Figure 3. Tenuring Summary
Figure 3 contains information about how survivor spaces are being utilized. What we’re looking for in particular are the number of times that a collection in Eden yielded more surviving object than would fit into the survivor space. In this case 39.14% of all collections have resulted in action having to be taken to avoid flooding the active survivor space. This problem is known as premature promotion. Premature promotion puts extra pressure on tenured space and that will result in more frequent full collections. The solution to premature promotion is to make the survivor spaces bigger.
Figure 4. is a further clarification to this problem. It shows the tenuring values that hotspot calculates before the start of each young gen scavenge. Note that the tenuring threshold deviation from the default value of 15 corresponds to clusters of full collections.
Figure 4. Calculated Tenuring Thresholds
The solution to this problem is to increase the size of the survivor space.

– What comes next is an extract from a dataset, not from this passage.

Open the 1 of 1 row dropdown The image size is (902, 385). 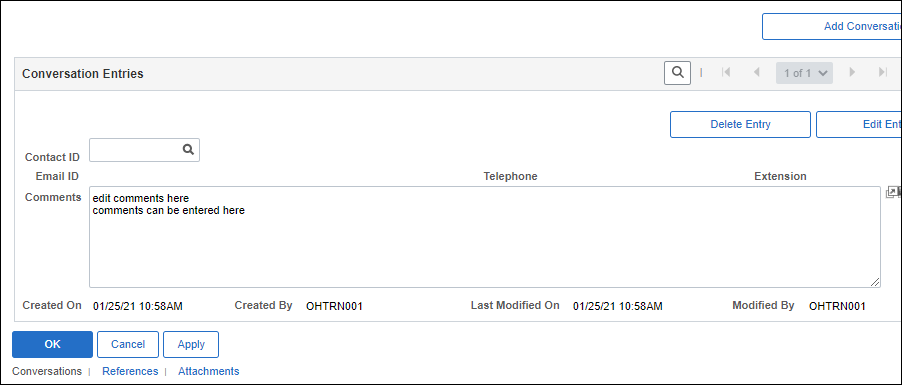[x=804, y=73]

But to do that you will have to take memory from eden. That would have the undesirable effect increasing GC frequency which is very likely to only exacerbate the premature promotion problem. So we must increase survivor space sizes without taking any space from eden. To do that we’ll need to make young generational space bigger. Again, we have a condition of zero sum gain that we need to consider. If we simply make young bigger, we’ll make tenured smaller. That can also cause more full collections. To avoid this, we will have to increase the size of heap as part of the process of increasing the size of survivors while maintaining the size of eden.
As a starting point, we decided to set -mx to 750m. This will have the effect of increase all spaces according to default ratios. Lets look at the same 4 charts to see if it made a difference.
Figure 5. Garbage Collection Summary
Starting from the summary we should notice that GC full to GC ratio has been reduced to 24%. Although that ratio is much lower, it’s still much higher than it ideally should be. Lets look at the other charts to see what can be done to induce further reductions. Since premature promotion was a problem in the past lets start there.
Figure 6. Tenuring Summary
At a rate of 3.99%, we surely can declare victory over the premature promotion problem. So there must be something else at work here.
Figure 7. Heap Occupancy after Collection
In this view we can see that there are two periods of activity where heap utilization increases. More importantly, heap occupancy doesn’t decrease. The data points in the upper right hand corner indicate that even after a period of 50,000 seconds, the collector hasn’t be able to recover memory. Now we must remember that in this case Eclipse is being used as an IDE and IDE’s do tend to collect data over time. Hence I would expect that a memory profile of an IDE would look like a memory leak. In this case however, the amount of memory being consumed strongly suggests memory leak. Next step? We need to instrument Eclipse to see what’s going on. That story is for another post.